James Battle or Battle was a fast, shallow-draft river steamer of Mobile, built in New Albany, Ind., in 1860 with high pressure machinery. Considered for arming as a gunboat to defend Mobile, Battle was not armed like the Morgan class only because of the farsighted policy of Flag Officer Victor M. Randolph, CSN, who rejected palliatives and would have nothing to do with anything but ironclads for his fleet.

 

Turned down finally as a gunboat, Battle undoubtedly served the Confederate Army in varied transport services, under Capt. Jesse J. Coxe, until captured running the blockade; she was laden with naval stores and over 600 bales of cotton on 18 July 1863 70 miles southeast of Mobile bar when overhauled by USS De Soto and Ossipee. Armed with four 12-pounders and kept for "temporary use... to scour the coast" from Tampa to St. Marks, Fla., prize steamer Battle under Lt. Comdr. A. A. Semmes, USN, was instrumental in bringing about the destruction of another blockade runner, a cotton warehouse at Bayport and assisting other naval operations in Florida.

▶ **Provided data**
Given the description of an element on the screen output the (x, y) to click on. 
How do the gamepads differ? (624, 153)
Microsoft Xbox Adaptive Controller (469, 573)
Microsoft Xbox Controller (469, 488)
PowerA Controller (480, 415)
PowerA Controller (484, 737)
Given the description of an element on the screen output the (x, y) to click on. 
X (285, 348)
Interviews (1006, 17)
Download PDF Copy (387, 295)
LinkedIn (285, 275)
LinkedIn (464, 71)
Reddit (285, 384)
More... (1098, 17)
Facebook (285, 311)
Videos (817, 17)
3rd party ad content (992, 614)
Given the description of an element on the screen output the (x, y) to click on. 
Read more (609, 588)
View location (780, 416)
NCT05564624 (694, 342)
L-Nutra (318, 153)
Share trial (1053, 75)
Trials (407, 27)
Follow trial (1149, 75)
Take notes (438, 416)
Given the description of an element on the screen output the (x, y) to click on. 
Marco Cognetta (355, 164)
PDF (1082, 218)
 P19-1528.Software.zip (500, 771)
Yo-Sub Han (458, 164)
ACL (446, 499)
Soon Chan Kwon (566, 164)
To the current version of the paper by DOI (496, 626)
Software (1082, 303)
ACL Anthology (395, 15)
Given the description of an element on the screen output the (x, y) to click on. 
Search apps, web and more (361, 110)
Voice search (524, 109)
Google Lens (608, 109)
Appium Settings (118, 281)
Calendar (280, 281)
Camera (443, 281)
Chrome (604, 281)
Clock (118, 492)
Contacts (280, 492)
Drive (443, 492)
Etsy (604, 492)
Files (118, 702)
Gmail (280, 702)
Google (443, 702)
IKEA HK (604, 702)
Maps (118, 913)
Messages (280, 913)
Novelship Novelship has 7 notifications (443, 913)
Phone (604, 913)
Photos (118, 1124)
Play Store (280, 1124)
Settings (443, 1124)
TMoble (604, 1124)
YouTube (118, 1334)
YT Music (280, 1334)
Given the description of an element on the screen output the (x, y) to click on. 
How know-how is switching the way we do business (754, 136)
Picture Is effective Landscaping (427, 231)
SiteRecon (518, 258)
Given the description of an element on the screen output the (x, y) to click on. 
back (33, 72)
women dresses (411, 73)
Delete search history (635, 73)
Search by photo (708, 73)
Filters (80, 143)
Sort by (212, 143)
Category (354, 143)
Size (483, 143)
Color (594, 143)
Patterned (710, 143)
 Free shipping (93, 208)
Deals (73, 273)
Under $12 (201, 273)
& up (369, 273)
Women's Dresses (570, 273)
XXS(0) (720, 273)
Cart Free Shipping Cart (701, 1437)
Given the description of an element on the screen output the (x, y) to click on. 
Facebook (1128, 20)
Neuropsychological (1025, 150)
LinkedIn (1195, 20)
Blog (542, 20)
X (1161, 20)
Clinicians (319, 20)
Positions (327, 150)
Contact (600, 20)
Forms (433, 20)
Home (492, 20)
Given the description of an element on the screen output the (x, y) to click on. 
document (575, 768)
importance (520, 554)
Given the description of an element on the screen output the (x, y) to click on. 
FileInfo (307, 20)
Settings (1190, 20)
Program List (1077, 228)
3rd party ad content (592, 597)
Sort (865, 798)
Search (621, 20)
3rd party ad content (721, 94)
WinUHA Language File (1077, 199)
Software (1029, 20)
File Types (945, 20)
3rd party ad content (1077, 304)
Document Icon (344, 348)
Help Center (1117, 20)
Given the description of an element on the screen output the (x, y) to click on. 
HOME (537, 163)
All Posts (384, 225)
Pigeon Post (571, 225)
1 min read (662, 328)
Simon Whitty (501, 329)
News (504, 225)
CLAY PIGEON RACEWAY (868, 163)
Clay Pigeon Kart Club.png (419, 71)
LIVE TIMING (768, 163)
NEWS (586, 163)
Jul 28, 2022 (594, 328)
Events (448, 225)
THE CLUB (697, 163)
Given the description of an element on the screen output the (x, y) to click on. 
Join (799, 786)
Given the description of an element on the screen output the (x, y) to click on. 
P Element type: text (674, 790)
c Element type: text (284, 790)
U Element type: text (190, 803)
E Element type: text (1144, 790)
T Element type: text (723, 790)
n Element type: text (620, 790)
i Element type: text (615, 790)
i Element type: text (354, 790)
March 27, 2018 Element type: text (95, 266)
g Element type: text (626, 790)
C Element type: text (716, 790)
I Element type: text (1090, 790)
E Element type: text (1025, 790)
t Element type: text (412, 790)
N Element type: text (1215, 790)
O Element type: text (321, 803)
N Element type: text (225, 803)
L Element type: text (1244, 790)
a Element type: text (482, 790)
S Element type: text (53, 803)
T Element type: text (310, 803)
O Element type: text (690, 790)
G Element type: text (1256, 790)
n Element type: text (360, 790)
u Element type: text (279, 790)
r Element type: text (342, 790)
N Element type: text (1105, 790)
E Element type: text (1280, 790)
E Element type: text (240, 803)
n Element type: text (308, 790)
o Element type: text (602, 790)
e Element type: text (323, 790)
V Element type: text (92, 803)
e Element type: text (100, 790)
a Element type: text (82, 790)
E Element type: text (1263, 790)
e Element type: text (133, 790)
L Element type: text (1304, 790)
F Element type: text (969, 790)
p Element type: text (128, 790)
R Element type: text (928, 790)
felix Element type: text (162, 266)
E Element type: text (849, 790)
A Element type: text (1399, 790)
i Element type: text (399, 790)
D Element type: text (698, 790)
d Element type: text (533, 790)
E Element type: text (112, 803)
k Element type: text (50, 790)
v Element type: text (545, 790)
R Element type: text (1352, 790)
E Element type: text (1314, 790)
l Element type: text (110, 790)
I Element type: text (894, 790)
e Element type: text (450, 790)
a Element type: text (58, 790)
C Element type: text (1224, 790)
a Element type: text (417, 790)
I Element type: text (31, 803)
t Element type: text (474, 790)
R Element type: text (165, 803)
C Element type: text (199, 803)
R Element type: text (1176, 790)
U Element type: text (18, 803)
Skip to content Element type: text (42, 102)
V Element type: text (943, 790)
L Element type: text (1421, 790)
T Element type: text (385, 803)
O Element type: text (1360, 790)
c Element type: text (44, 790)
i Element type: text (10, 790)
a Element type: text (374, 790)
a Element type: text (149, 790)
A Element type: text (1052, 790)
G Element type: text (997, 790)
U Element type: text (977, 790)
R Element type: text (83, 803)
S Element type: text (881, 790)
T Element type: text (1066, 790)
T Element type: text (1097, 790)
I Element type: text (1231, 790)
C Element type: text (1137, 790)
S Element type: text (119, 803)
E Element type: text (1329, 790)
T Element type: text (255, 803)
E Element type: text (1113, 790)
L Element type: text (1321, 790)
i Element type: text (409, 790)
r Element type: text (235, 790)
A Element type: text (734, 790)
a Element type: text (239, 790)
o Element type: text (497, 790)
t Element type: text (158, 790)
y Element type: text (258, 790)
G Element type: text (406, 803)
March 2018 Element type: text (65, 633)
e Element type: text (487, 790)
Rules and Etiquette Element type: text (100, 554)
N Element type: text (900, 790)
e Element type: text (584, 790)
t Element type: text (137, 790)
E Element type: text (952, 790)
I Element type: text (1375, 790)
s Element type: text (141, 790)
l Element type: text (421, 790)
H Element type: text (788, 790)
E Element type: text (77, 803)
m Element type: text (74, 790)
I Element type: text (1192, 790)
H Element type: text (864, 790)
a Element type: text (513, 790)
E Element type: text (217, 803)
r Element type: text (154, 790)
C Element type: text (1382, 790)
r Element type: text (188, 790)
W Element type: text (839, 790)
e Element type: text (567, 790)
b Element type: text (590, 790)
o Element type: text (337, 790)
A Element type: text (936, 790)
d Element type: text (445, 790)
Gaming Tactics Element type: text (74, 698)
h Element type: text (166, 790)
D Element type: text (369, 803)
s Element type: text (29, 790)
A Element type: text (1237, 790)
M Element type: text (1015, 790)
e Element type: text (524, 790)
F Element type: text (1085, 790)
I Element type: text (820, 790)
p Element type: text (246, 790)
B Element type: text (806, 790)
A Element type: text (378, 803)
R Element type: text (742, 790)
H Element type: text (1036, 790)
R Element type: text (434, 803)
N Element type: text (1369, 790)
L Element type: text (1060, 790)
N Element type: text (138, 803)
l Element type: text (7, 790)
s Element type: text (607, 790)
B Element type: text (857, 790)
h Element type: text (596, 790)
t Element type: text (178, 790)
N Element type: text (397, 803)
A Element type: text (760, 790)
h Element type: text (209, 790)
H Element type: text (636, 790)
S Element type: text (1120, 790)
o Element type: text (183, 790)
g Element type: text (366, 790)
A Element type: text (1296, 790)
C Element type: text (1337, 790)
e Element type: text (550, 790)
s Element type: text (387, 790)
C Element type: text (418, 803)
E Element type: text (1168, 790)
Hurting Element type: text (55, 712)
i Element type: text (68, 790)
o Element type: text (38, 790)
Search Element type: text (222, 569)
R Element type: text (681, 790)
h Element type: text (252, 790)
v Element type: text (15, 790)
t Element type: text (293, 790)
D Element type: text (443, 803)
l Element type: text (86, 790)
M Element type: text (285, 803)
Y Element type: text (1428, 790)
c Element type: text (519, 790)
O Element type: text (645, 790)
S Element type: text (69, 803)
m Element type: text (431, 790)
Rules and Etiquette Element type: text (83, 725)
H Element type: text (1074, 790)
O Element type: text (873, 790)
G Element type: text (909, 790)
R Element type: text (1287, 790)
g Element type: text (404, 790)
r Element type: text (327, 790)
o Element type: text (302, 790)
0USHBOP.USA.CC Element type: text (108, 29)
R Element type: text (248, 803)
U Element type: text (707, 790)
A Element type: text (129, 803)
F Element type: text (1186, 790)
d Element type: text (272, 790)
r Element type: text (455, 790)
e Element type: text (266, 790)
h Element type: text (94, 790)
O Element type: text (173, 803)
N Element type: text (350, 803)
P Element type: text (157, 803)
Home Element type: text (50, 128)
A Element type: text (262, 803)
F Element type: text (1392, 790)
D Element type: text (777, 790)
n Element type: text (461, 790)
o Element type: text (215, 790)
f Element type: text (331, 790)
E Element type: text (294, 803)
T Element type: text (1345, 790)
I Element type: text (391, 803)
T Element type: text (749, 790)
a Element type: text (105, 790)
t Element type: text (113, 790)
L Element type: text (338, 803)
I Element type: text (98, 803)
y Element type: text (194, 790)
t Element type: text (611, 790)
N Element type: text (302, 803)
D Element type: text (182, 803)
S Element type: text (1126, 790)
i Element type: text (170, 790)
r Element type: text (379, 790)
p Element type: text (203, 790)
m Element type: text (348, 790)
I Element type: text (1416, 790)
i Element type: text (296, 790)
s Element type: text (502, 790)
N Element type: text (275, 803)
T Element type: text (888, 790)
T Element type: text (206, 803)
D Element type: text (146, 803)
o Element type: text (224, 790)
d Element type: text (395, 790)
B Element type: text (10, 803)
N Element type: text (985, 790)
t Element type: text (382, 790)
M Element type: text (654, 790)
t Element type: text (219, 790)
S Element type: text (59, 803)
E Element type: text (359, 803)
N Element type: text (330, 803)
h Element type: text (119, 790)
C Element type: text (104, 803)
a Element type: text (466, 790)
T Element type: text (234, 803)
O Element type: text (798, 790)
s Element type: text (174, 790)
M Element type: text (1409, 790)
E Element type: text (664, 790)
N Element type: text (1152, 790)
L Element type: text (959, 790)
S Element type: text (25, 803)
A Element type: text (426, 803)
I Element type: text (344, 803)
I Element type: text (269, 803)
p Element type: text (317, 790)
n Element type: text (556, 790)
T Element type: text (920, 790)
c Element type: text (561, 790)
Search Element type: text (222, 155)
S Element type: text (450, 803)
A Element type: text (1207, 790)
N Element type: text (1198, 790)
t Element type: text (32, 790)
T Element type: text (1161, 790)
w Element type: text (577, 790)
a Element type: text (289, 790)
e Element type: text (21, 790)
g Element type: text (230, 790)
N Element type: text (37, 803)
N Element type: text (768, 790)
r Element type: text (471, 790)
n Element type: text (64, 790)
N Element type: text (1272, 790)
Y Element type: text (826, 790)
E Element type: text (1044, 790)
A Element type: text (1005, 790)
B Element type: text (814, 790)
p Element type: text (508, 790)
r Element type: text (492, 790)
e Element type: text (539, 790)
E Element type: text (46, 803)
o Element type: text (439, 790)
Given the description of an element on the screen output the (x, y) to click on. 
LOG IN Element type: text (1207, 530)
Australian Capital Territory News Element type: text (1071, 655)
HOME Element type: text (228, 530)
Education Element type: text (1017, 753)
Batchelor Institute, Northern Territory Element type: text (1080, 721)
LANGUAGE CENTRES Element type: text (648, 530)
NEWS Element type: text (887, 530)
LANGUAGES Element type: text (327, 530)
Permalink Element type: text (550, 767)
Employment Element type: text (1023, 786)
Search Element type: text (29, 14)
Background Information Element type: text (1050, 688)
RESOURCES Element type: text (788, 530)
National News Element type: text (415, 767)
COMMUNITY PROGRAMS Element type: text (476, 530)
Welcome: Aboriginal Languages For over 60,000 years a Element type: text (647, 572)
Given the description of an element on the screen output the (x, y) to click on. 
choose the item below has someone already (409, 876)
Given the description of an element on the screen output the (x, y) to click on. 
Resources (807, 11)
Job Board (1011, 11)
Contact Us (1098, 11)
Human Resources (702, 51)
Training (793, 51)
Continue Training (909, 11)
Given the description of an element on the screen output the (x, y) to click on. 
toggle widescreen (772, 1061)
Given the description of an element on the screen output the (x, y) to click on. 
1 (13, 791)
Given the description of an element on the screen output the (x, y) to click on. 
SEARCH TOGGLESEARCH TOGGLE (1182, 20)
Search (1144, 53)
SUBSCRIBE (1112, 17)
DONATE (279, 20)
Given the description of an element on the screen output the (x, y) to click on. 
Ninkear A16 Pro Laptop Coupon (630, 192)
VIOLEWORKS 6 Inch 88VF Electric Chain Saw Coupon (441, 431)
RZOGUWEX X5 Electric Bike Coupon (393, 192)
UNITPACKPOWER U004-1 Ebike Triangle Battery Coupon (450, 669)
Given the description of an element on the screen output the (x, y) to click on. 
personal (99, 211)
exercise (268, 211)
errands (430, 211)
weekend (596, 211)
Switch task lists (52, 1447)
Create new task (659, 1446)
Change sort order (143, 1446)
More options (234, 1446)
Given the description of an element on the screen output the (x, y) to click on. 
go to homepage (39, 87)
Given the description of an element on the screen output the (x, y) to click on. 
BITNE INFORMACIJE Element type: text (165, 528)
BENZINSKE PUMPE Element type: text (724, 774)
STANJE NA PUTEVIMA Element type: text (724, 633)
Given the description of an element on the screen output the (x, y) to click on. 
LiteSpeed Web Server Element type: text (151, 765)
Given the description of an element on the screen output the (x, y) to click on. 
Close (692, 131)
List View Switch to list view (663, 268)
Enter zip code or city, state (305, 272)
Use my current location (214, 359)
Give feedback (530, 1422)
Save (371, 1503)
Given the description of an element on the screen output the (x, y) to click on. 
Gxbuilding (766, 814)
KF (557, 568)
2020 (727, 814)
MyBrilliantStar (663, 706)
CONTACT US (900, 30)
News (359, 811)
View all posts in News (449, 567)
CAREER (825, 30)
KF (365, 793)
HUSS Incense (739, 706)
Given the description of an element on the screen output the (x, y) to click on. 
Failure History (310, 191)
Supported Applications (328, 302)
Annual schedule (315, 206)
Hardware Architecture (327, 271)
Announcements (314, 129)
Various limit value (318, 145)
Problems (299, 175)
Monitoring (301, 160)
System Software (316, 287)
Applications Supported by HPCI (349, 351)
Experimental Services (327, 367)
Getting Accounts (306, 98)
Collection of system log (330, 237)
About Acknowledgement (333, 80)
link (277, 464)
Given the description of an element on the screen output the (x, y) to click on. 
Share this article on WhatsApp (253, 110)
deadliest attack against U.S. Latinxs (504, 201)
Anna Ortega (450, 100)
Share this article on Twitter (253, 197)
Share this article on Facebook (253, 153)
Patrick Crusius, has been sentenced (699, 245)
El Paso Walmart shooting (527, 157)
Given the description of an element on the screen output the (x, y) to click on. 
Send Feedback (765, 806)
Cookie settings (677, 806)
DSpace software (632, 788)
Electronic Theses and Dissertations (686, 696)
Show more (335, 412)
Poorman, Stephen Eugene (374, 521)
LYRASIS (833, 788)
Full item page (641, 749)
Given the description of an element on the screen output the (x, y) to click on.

▶ **Short problem**
Reproduce the part of the passage about the steamer Battle that runs between "James Battle or" and "for his fleet.", inclusive.

▶ **Finished answer**
James Battle or Battle was a fast, shallow-draft river steamer of Mobile, built in New Albany, Ind., in 1860 with high pressure machinery. Considered for arming as a gunboat to defend Mobile, Battle was not armed like the Morgan class only because of the farsighted policy of Flag Officer Victor M. Randolph, CSN, who rejected palliatives and would have nothing to do with anything but ironclads for his fleet.